■ RECORDS
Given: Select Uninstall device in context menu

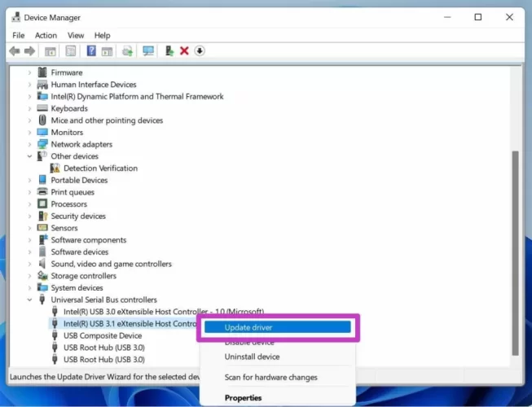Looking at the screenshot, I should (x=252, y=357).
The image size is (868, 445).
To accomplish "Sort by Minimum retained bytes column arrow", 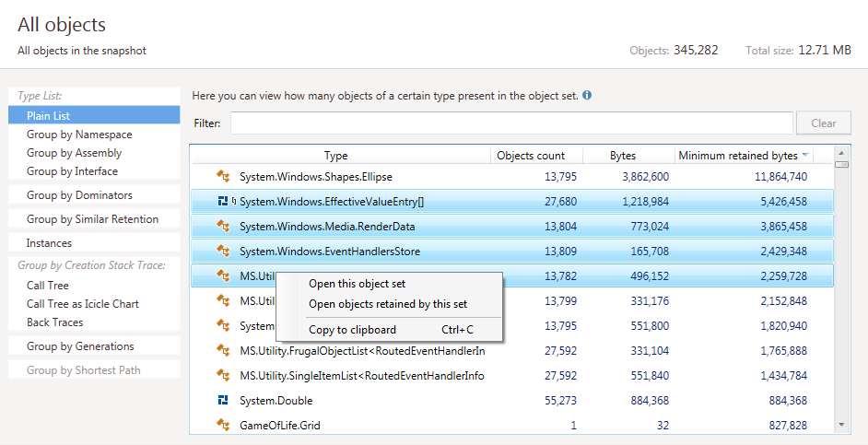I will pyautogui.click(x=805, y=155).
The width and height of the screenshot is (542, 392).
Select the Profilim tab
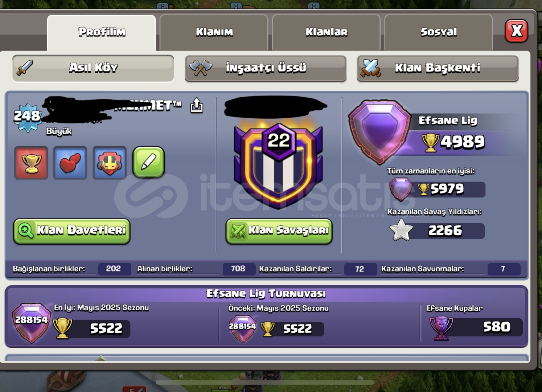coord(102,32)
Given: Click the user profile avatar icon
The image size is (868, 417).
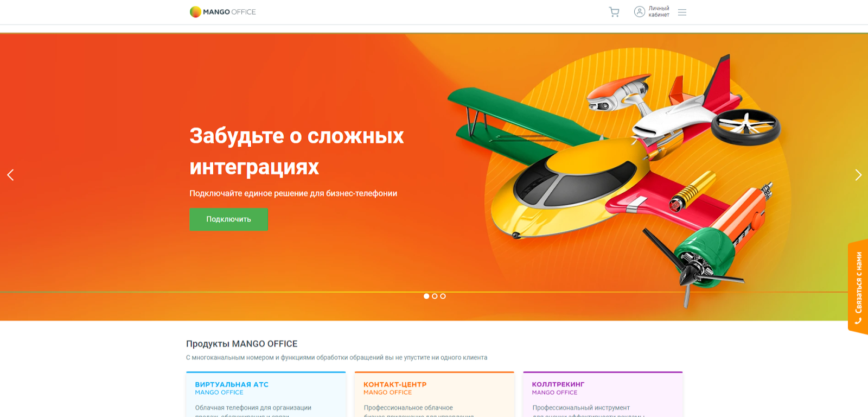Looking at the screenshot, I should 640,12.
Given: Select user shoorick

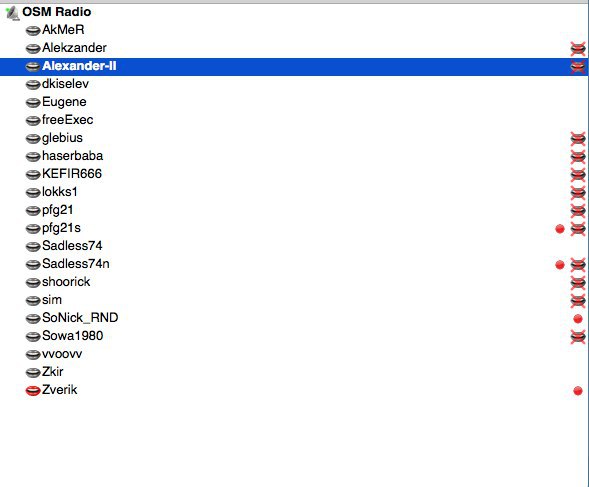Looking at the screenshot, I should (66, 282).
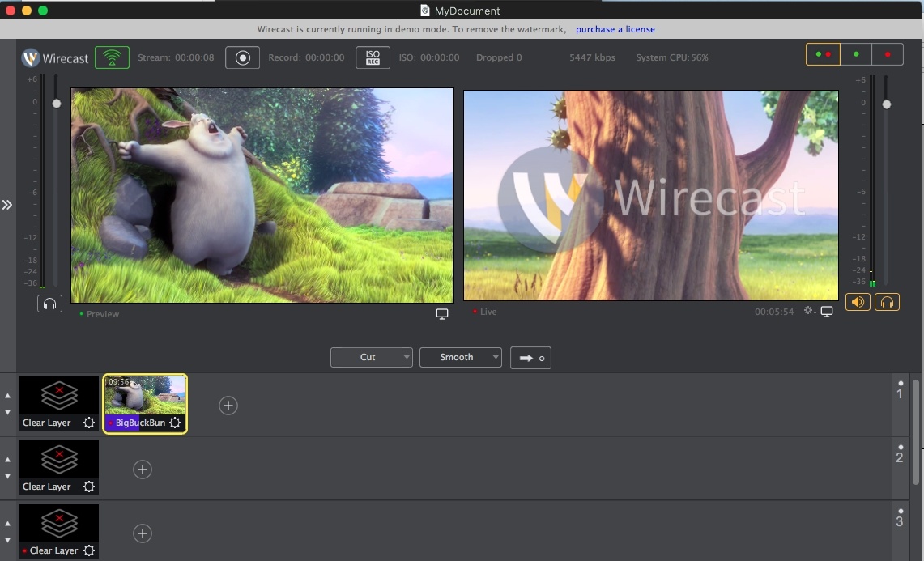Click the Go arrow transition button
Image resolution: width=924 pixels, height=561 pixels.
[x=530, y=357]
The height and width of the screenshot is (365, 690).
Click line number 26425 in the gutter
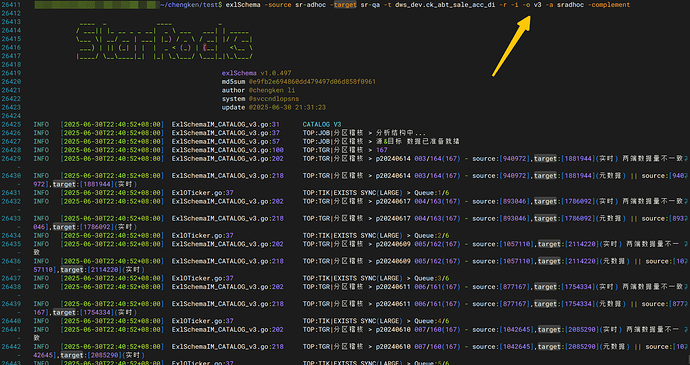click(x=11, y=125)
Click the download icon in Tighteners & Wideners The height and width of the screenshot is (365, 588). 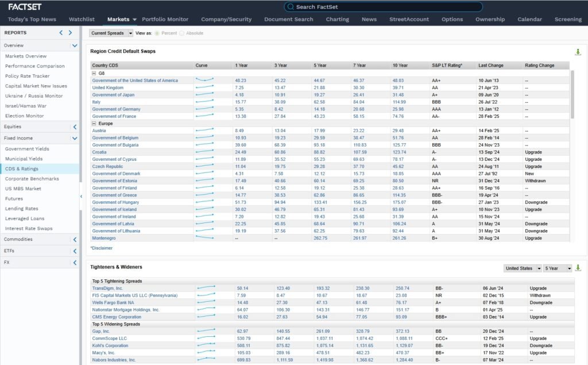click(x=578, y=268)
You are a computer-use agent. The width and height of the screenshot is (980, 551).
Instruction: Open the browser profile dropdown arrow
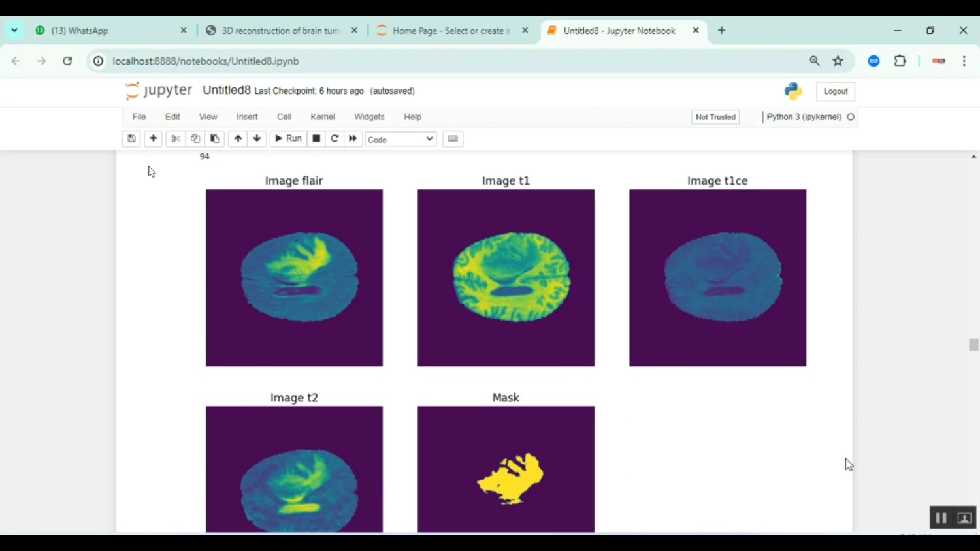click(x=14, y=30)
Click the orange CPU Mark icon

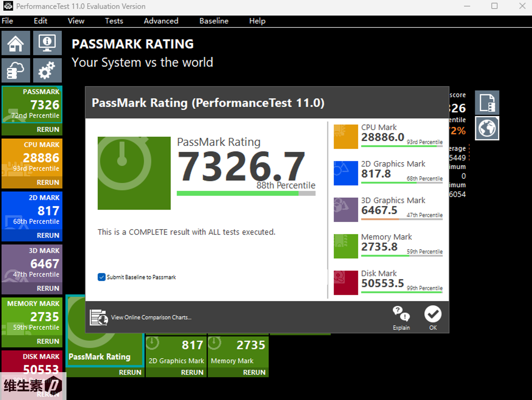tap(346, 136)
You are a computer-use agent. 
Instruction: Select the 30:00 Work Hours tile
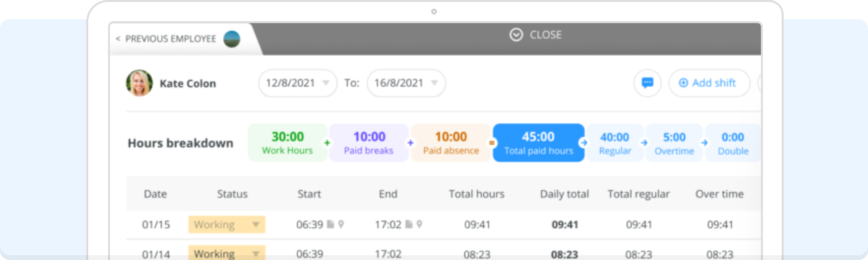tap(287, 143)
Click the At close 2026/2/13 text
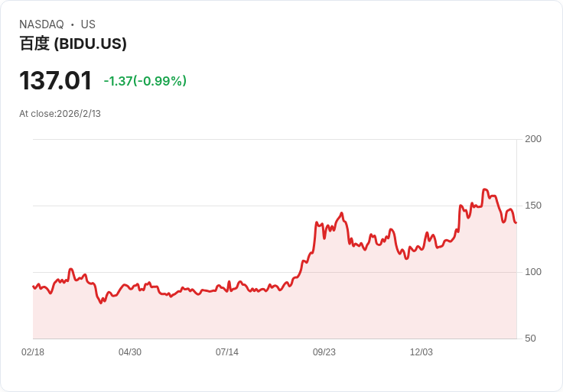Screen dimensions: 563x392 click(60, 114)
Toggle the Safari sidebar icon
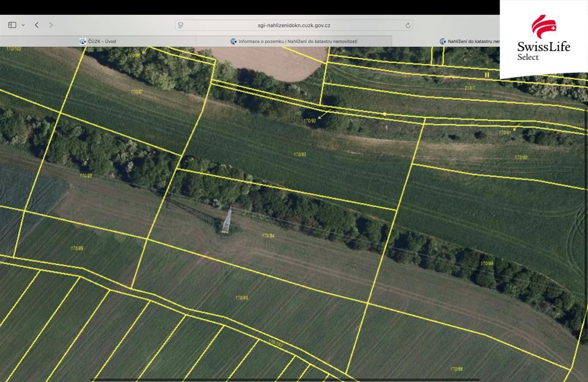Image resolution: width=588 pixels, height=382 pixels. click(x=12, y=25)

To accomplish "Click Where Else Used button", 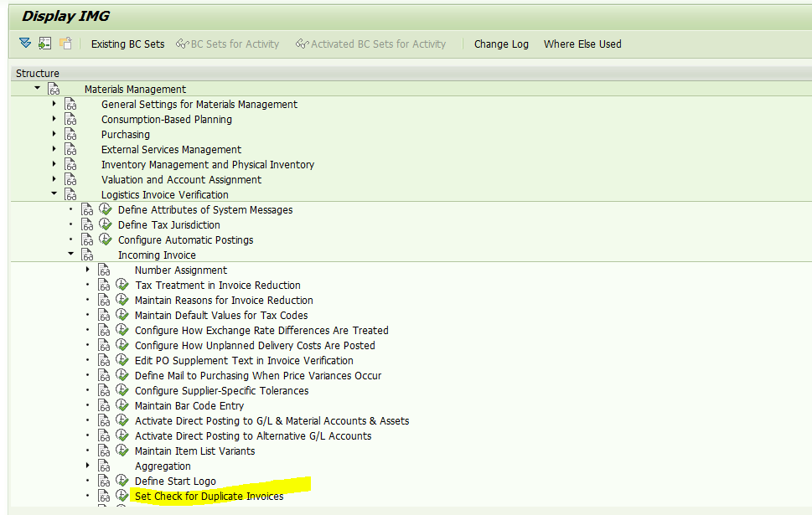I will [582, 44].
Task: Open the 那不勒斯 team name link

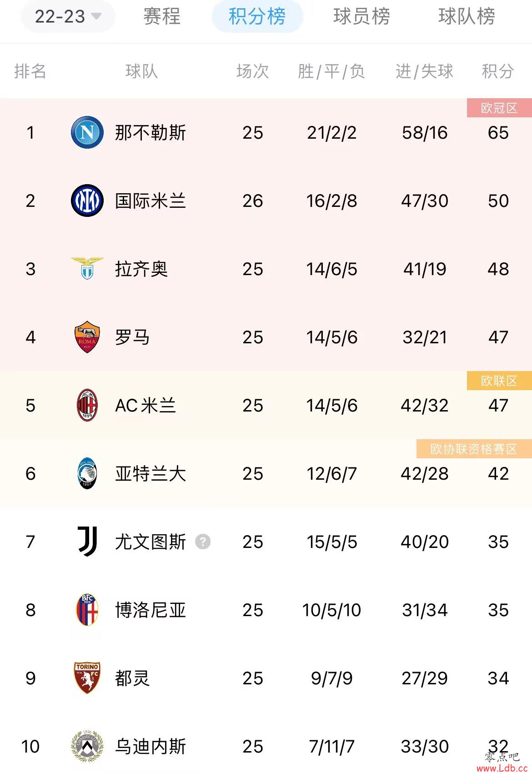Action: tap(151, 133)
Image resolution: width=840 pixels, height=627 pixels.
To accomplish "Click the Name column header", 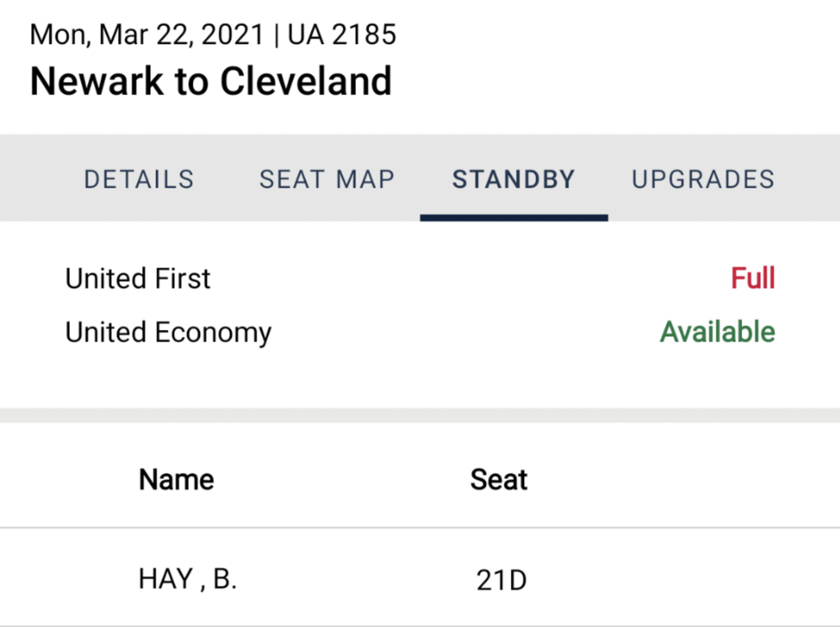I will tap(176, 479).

■ TASK TO COMPLETE
Please copy each line of the records above in which the word "agent" can be found.

■ SOLVED PROBLEM
You are a computer-use agent. The width and height of the screenshot is (980, 551).
You are a computer-use agent. 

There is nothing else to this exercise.